### Extract to read
=== Section Start ===

These may not be a reversal of previous trends, but rather a dramatic and abrupt acceleration of them. Even before the pandemic, social networking, virtual meeting technology, and online shopping were on the rise. A trend towards reduced per capita fossil fuel consumption was underway and energy markets had generous, though not excessive, supplies.

Amid the economic shock of the pandemic, S&P 500 returned -8.3% in the first four months of 2020, but with a wide dispersion among the index’s various sectors. Notwithstanding the enormous volatility, as of April 30, information technology, health care, and consumer discretionary stocks had barely changed from their closing levels on Dec. 31, 2019. Other sectors like materials, industrials, financial, and energy have suffered substantial losses, with the energy sector returning -34% (Figure 1).

Figure 1

Figure 1

Curiously, the sectors that have had the best returns so far this year have largely been the same sectors that did well during the 2010s. The best performers during the 2010s were information technology, health care, and consumer discretionary stocks. Among the worst performers during the 2010s were energy stocks and materials. In both the 2010s and so far in 2020, consumer staples, and utilities have delivered close to average returns (Figure 2). In other words, when it comes to a sector’s relative performance, the pandemic seems to have accentuated existing trends.

Figure 2

Figure 2

To be sure there are differences. Telecom stocks lagged during the 2010s. They have been an outperformer so far in 2020.  Industrial and financial stocks finished near the middle of the pack during the previous decade. They were among the worst performers in the first four months of 2020. Still, the overall correlation between the sector performance during the 2010s and their respective performance so far in the 2020s has been +0.65 (Figure 3).

=== Section End ===

Summarize the passage on S&P 500 sector returns in two sentences.

### Material supplied

=== Section Start ===

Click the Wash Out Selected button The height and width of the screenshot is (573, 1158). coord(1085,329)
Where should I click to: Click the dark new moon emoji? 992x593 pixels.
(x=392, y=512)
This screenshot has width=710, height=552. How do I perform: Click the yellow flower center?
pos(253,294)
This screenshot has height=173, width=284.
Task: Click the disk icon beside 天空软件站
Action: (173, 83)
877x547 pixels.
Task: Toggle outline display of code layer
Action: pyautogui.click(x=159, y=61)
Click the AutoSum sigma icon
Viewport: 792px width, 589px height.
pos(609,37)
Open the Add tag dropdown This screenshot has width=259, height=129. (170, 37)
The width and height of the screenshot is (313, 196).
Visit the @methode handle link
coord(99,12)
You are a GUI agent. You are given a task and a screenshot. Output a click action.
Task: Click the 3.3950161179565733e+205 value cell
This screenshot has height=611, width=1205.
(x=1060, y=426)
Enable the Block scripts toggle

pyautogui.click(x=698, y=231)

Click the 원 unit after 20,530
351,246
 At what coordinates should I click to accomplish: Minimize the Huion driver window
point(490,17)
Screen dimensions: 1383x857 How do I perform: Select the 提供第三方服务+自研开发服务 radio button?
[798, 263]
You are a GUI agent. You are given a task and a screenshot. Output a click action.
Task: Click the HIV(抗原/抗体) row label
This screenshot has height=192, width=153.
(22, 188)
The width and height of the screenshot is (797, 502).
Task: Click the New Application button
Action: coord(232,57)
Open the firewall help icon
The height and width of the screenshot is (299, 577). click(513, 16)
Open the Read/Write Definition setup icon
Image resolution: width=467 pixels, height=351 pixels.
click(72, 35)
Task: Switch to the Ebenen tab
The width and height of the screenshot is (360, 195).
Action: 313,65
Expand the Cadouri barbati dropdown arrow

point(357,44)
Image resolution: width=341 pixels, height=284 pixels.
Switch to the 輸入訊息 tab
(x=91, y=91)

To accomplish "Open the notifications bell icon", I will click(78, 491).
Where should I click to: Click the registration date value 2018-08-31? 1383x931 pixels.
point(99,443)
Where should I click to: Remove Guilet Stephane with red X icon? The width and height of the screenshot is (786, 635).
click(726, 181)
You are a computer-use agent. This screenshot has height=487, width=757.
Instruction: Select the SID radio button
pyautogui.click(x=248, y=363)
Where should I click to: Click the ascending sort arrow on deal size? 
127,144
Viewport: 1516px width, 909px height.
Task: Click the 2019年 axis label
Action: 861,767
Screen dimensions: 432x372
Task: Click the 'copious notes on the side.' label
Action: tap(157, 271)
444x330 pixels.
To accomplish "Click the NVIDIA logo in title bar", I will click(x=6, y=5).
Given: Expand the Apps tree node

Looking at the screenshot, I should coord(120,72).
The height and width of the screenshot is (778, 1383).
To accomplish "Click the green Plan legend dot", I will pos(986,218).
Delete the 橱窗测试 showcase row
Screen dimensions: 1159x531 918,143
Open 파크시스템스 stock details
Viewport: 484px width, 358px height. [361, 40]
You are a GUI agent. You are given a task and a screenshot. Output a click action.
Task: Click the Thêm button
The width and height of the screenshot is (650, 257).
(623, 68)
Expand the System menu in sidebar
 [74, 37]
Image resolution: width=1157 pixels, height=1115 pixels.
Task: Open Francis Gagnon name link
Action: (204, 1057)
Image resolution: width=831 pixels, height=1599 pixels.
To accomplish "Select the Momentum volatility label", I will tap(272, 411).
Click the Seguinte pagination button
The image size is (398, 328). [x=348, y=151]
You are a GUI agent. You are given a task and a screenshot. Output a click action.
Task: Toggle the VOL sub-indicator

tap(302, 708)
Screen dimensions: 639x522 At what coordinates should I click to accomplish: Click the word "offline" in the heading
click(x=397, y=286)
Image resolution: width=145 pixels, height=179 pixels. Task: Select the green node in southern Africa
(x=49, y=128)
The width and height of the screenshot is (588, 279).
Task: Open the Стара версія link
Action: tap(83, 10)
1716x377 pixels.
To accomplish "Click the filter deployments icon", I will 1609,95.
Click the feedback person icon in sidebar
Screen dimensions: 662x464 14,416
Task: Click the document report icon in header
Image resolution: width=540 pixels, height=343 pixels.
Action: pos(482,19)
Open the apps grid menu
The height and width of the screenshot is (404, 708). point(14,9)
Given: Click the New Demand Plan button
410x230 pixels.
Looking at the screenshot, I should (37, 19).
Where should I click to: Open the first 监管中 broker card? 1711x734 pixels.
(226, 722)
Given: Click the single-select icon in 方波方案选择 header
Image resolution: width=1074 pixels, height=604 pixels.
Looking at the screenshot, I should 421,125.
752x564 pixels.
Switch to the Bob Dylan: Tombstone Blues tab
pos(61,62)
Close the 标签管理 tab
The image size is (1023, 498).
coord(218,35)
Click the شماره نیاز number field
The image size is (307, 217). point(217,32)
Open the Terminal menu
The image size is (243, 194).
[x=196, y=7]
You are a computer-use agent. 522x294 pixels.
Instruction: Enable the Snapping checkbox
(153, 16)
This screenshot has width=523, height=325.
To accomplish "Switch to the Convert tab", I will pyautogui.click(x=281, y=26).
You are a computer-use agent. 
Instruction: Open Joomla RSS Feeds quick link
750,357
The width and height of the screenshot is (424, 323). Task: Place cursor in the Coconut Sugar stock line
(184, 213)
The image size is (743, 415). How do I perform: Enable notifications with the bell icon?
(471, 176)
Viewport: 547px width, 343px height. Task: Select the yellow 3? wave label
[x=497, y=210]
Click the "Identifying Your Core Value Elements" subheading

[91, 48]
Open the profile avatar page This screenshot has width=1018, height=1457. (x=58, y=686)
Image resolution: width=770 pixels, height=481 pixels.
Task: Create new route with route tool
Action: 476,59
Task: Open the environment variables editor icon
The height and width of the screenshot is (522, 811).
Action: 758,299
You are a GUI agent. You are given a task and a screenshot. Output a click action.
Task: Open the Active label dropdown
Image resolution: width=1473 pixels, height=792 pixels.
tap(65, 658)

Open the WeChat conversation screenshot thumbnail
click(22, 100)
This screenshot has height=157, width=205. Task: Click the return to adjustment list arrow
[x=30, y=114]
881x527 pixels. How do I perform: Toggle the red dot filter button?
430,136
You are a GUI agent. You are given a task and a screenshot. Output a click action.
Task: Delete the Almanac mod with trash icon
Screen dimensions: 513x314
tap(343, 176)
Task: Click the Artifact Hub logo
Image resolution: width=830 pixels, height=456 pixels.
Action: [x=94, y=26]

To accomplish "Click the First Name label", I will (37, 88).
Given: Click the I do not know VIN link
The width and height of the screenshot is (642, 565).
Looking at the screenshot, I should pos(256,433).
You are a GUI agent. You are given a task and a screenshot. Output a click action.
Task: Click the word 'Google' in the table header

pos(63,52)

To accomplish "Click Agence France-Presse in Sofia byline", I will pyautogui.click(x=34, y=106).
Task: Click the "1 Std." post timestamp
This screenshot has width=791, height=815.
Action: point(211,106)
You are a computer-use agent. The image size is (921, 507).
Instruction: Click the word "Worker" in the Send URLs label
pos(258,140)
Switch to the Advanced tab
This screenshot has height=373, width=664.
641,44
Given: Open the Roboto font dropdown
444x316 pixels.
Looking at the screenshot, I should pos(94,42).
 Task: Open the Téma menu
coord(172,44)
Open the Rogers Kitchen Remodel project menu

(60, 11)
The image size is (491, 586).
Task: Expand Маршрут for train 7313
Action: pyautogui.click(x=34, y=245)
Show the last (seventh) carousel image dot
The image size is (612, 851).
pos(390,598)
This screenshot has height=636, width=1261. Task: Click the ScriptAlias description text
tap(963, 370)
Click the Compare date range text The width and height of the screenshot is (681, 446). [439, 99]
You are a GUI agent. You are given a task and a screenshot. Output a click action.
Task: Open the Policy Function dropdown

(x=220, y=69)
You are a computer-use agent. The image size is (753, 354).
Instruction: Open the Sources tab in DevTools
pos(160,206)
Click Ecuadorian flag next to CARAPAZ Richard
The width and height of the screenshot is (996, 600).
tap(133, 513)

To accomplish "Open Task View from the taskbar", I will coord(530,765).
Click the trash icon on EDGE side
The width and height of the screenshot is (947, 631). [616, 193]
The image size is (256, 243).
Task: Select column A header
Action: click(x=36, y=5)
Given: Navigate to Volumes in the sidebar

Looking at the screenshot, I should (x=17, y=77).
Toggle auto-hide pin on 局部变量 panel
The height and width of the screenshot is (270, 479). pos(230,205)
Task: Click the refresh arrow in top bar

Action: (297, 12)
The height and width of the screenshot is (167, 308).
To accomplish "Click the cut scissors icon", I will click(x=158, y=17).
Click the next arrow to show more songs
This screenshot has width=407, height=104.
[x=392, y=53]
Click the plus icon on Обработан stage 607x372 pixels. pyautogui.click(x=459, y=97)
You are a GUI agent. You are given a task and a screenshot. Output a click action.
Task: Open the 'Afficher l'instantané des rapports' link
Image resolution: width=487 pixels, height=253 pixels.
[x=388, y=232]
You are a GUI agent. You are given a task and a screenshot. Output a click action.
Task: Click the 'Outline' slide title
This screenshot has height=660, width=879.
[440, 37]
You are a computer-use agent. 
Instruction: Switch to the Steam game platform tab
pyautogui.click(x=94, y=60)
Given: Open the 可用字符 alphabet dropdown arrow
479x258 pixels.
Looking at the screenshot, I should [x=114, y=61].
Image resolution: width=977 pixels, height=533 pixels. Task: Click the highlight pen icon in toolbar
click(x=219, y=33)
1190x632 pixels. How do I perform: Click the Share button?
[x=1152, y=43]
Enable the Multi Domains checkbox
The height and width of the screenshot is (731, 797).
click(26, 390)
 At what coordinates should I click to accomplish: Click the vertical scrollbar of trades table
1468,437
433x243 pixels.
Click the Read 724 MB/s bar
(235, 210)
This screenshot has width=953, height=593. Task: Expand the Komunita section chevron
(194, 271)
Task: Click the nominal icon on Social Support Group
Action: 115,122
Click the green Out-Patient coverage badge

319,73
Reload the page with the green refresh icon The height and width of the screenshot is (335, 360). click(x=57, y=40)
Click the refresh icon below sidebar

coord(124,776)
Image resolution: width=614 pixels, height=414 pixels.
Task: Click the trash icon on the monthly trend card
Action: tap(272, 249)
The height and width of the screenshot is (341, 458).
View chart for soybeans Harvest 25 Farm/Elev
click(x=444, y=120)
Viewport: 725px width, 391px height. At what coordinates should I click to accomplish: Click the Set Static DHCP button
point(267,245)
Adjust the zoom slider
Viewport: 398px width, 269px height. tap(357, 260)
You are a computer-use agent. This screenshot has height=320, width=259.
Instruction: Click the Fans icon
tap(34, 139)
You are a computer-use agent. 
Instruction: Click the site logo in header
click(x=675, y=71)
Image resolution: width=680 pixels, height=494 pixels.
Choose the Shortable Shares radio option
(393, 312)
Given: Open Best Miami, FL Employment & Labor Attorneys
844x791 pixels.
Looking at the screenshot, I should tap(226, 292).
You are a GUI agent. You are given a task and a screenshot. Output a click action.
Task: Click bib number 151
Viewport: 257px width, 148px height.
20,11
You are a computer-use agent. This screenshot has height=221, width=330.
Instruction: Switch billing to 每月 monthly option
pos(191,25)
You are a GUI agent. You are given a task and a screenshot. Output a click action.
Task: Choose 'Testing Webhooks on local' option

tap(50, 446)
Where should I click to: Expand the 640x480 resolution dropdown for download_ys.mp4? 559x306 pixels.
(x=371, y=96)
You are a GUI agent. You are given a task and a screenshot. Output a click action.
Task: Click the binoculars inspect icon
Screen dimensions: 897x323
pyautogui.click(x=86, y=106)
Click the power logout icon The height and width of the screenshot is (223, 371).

=== Section End ===

### Your response
In the first four months of 2020 the S&P 500 returned -8.3%, with information technology, health care, and consumer discretionary stocks barely changed while energy returned -34%. These were largely the same sectors that did best and worst in the 2010s, so the pandemic seems to have accentuated existing trends, though telecom, industrial, and financial stocks were exceptions and the overall correlation was +0.65.